From writer/director Jorge R. Gutierrez, creator of the animated show “El Tigre,” and produced by visionary director Guillermo del Toro,” “The Book of Life” should depict a striking, bold new world in film. Though the visuals are vibrant and the animation is gorgeously unique, the movie has a decorative shell around its miniscule internal treat; there’s little substance.
Narrated by Mary Beth (Christina Applegate) to young children in a museum, “The Book of Life” is a legend of a wager between La Muerte (Kate del Castillo) and Xibalba (Ron Perlman), the rulers of the dead. As young children in Mexico, Manolo, Maria, and Joaquin are three amigos that are united by their friendship and their families’ expectations. After a reckless though well-intentioned accident, the children are split as they grow up but vow to reunite. As adults, Manolo (Diego Luna) wants to be a musician but comes from a bullfighter lineage that his father (Hector Elizondo) demands he continue, Joaquin (Channing Tatum) is destined to defend the town against an evil bandit as his father did, and Maria (Zoe Saldana) must be respectful as her father is an honored general. Both men attempt to woo Maria and win her hand in marriage, and La Muerte and Xibalba support opposing sides in a battle for the kingdoms of the dead; La Muerte graces Manolo, but tricky Xibalba gifts a secret medal of indestructibility to Joaquin while sending a snake to poison Manolo. When Manolo passes into the Land of the Remembered, he must reach his full potential and impress his family in order to earn a place back in the Land of the Living to stop Maria’s wedding and protect his town from the nearing bandit Chakal.

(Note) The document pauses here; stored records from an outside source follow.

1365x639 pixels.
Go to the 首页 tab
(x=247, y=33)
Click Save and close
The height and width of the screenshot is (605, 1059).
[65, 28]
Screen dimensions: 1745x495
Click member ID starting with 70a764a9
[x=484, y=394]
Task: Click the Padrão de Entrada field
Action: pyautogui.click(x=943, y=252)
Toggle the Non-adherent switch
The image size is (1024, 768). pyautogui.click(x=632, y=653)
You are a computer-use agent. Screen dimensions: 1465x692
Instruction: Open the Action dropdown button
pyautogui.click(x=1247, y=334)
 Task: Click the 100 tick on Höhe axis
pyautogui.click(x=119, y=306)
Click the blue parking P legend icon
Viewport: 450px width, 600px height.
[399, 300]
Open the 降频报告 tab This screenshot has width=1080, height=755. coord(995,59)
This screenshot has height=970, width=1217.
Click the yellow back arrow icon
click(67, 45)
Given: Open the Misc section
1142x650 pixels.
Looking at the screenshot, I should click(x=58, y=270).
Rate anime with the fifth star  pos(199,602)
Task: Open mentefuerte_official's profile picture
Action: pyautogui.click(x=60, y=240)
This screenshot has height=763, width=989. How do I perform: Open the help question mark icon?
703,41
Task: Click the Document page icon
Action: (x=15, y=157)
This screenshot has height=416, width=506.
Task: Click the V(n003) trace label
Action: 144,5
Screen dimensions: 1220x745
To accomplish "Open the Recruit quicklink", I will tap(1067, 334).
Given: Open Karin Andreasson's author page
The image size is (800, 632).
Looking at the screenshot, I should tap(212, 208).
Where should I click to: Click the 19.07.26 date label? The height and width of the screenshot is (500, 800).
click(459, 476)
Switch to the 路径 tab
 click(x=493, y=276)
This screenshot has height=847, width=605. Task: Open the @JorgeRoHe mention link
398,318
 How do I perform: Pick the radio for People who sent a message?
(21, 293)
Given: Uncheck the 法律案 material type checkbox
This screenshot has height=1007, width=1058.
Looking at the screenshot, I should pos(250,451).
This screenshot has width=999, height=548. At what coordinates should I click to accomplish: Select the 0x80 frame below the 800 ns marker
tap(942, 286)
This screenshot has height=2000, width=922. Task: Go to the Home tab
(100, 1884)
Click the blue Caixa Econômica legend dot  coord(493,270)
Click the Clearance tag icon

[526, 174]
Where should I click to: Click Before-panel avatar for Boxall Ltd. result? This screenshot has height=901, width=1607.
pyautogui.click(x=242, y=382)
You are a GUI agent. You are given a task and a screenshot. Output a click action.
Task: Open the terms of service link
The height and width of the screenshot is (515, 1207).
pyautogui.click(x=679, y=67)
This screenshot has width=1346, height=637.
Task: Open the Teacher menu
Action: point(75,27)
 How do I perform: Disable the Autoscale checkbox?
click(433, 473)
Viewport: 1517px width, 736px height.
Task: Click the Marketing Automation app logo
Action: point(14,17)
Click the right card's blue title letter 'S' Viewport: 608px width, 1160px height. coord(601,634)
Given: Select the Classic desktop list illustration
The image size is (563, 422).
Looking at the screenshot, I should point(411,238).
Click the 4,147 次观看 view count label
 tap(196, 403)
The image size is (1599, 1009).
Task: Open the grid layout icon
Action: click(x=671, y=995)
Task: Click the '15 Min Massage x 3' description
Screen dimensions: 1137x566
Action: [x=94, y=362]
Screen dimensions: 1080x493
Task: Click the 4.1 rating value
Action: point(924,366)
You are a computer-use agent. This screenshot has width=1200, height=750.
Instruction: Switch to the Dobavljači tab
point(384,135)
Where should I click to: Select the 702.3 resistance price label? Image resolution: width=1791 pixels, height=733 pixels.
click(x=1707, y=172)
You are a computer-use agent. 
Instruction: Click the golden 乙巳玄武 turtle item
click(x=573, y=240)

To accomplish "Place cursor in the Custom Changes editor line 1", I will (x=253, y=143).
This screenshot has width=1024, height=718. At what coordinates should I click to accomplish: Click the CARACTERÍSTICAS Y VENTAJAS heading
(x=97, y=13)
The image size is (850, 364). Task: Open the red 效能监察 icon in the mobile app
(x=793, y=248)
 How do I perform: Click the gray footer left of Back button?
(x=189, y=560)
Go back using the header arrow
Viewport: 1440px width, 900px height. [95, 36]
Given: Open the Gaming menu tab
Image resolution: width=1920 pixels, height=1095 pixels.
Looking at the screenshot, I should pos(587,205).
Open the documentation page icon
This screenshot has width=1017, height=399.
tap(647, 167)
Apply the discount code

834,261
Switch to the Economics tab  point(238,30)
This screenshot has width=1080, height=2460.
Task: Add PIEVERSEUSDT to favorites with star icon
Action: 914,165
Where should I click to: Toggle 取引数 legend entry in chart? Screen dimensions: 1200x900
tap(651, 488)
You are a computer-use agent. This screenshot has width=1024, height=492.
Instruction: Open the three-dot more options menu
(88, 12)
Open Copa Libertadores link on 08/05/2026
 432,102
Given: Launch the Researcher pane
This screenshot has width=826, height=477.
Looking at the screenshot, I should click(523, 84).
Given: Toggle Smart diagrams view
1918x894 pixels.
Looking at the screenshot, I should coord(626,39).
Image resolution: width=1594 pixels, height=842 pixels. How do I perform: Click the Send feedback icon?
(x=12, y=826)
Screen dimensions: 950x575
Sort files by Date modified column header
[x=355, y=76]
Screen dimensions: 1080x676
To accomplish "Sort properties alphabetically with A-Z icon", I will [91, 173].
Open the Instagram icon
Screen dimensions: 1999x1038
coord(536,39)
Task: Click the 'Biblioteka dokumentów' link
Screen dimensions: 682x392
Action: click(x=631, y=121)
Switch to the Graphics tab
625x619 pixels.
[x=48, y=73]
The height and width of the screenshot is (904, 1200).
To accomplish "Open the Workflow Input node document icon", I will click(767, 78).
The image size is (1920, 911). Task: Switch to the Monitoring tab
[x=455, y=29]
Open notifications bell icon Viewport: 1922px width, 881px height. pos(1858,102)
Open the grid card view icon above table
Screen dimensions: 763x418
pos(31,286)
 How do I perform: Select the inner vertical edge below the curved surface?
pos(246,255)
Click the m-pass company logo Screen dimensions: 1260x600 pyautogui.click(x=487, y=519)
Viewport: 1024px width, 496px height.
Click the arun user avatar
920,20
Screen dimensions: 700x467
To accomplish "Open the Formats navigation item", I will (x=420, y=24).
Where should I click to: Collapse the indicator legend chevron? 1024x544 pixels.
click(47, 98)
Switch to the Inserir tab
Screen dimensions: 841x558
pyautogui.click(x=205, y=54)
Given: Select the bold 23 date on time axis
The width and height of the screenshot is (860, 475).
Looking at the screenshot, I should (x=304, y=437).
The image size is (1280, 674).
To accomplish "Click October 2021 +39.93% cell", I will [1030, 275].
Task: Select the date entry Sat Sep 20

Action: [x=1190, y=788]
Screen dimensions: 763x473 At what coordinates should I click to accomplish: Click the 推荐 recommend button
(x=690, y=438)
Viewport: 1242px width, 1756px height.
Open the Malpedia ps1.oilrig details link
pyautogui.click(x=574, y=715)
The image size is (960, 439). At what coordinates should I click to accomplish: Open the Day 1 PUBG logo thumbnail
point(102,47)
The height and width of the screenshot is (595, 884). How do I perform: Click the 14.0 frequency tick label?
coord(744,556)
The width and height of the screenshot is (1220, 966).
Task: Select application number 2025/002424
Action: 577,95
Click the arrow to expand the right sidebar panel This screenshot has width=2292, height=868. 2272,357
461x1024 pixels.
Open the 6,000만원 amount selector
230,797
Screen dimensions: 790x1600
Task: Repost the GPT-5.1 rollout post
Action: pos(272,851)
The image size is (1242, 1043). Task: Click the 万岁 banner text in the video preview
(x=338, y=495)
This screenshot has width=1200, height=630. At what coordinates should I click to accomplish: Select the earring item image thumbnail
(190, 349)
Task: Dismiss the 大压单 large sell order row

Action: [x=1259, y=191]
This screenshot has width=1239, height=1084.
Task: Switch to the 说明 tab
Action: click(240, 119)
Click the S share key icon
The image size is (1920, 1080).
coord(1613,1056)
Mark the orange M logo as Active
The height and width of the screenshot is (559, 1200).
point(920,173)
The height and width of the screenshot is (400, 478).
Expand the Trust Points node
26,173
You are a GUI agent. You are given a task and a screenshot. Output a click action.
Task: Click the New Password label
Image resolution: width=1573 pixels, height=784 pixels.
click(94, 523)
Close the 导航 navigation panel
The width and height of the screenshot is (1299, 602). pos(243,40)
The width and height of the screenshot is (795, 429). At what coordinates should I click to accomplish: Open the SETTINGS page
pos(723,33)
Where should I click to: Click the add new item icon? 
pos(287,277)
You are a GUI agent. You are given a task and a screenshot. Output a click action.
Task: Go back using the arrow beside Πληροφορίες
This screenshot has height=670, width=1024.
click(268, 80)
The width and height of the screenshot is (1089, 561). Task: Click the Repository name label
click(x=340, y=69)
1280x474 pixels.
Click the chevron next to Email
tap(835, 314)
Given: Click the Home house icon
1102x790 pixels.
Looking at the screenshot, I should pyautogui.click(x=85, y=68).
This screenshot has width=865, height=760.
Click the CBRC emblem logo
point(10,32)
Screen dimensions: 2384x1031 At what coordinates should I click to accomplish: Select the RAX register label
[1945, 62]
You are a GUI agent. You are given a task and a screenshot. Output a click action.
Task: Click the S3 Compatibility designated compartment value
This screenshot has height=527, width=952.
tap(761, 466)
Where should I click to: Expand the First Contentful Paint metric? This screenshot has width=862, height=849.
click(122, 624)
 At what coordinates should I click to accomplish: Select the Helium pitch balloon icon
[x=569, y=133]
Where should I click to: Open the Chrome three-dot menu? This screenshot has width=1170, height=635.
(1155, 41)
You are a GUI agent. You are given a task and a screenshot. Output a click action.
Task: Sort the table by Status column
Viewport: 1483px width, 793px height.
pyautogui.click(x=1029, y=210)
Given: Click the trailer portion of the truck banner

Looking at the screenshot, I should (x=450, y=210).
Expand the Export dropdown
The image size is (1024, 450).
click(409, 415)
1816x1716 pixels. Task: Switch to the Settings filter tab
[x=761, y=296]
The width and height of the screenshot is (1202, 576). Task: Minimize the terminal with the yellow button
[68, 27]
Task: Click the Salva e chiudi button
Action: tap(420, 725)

The primary characters of Manolo, Maria, and Joaquin earn interest and heroism as each character is a legitimately great person, and secondary characters La Muerte and Xibalba have a fascinating rivalry, but none of the characters have much story besides Manolo, and his isn’t that astonishing. The story is spread too thin with too much time wasted on Manolo’s bullfighting and the bandit Chakal to create much heart or pizzazz. Channing Tatum sparkles with much humor as Joaquin, and Maria is an especially powerful female character, but neither receives enough attention.
For a film that celebrates the Day of the Dead, it is surprising that more time is not spent in the Land of the Remembered, especially with producer Guillermo del Toro’s strong emphasis on fabulous visuals. Mostly depicted as giant floats in a parade, the Land of the Remembered just isn’t spectacular. The Land of the Dead is much more interesting in “The Corpse Bride,” a similar kind of film, and the parade floats in “Rio” are more remarkable.
As tolerable as I may have found the film, however, my seven-year-old fell asleep at a midday screening despite the film being full of bandits, bullfighting, singing, and adorable pigs. The temporary luster of the animation is forgettable, but “The Book of Life” is a suitable film for the time of year and is not very frightening if not viewed in 3D, appropriate for young children.